Rain quickly overwhelmed ditches and drainage systems, flooded low-lying areas and blocked streets in parts of northeastern Oklahoma.
by Silas Allen Modified: May 27, 2014 at 10:11 pm •  Published: May 27, 2014

Residents in several northeast Oklahoma towns were cleaning up Tuesday after heavy rains and flooding drenched the area Monday evening.

Several communities received 2-3 inches of rainfall from Monday to Tuesday. That rain quickly overwhelmed ditches and drainage systems, flooded low-lying areas and blocked streets in Warner and Fort Gibson, in Muskogee County.

Warner Fire Chief Dave Whitson said the department’s swift water rescue team evacuated several residents from flooded areas, included 25 people who were trapped by flood waters at Park Lane Apartments.

Red Cross regional spokesman Kurt Gwartney said the organization planned to set up an emergency shelter to house families displaced by the flooding but canceled those plans after the families found motel accommodations.

Heavy rains left about 4 inches of rain inside the fieldhouse at Connors State College’s main campus in Warner, spokeswoman Ami Maddocks said.

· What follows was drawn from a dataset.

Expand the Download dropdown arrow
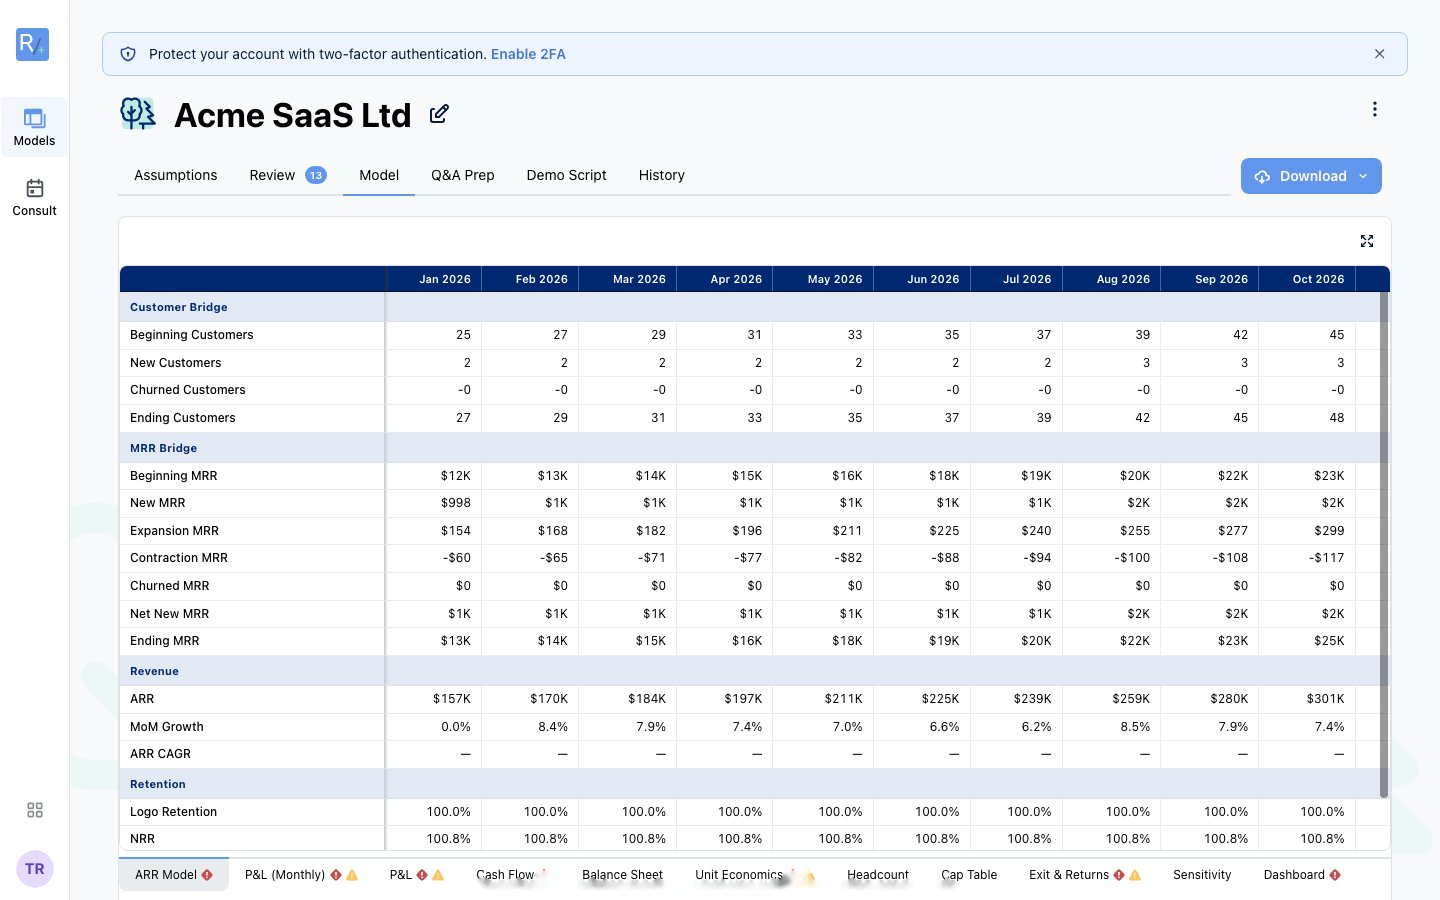The width and height of the screenshot is (1440, 900). [x=1363, y=176]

Rains and flooding also delayed work on construction projects at the college’s Warner and Muskogee campuses, she said. College officials have not determined the extent of the damage, she said.

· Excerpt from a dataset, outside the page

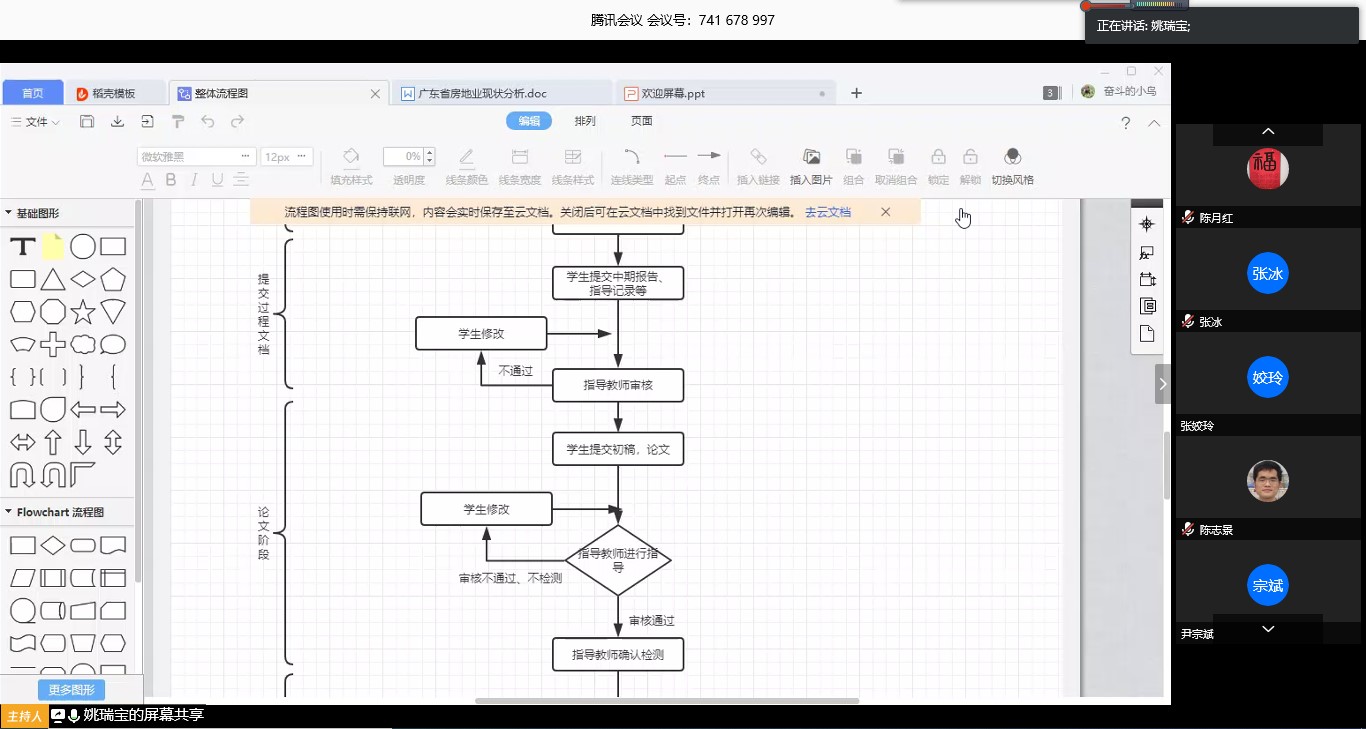1366x729 pixels.
Task: Select the yellow sticky note shape
Action: [53, 247]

Anna Edwards, a Warner resident, said the water ran into her garage and crept into part of her dining room Monday afternoon. On Tuesday morning, Edwards, 90, and her daughter were cleaning up the mess flood waters left and waiting to see how badly the carpet was damaged.

“I’ll just wait and see,” she said.

Muskogee County emergency manager Jeff Smith said the situation Monday in Warner and Fort Gibson was unique because of the large amount of rainfall the area received in such a short time.

“The water runoff systems were just not capable of handling that amount of water,” Smith said. “The great thing about flash flooding, though, if you can say something is good, is that it goes away pretty quickly.”


by Silas Allen
General Assignment/Breaking News Reporter
Silas Allen is a news reporter for The Oklahoman. He is a Missouri native and a 2008 graduate of the University of Missouri.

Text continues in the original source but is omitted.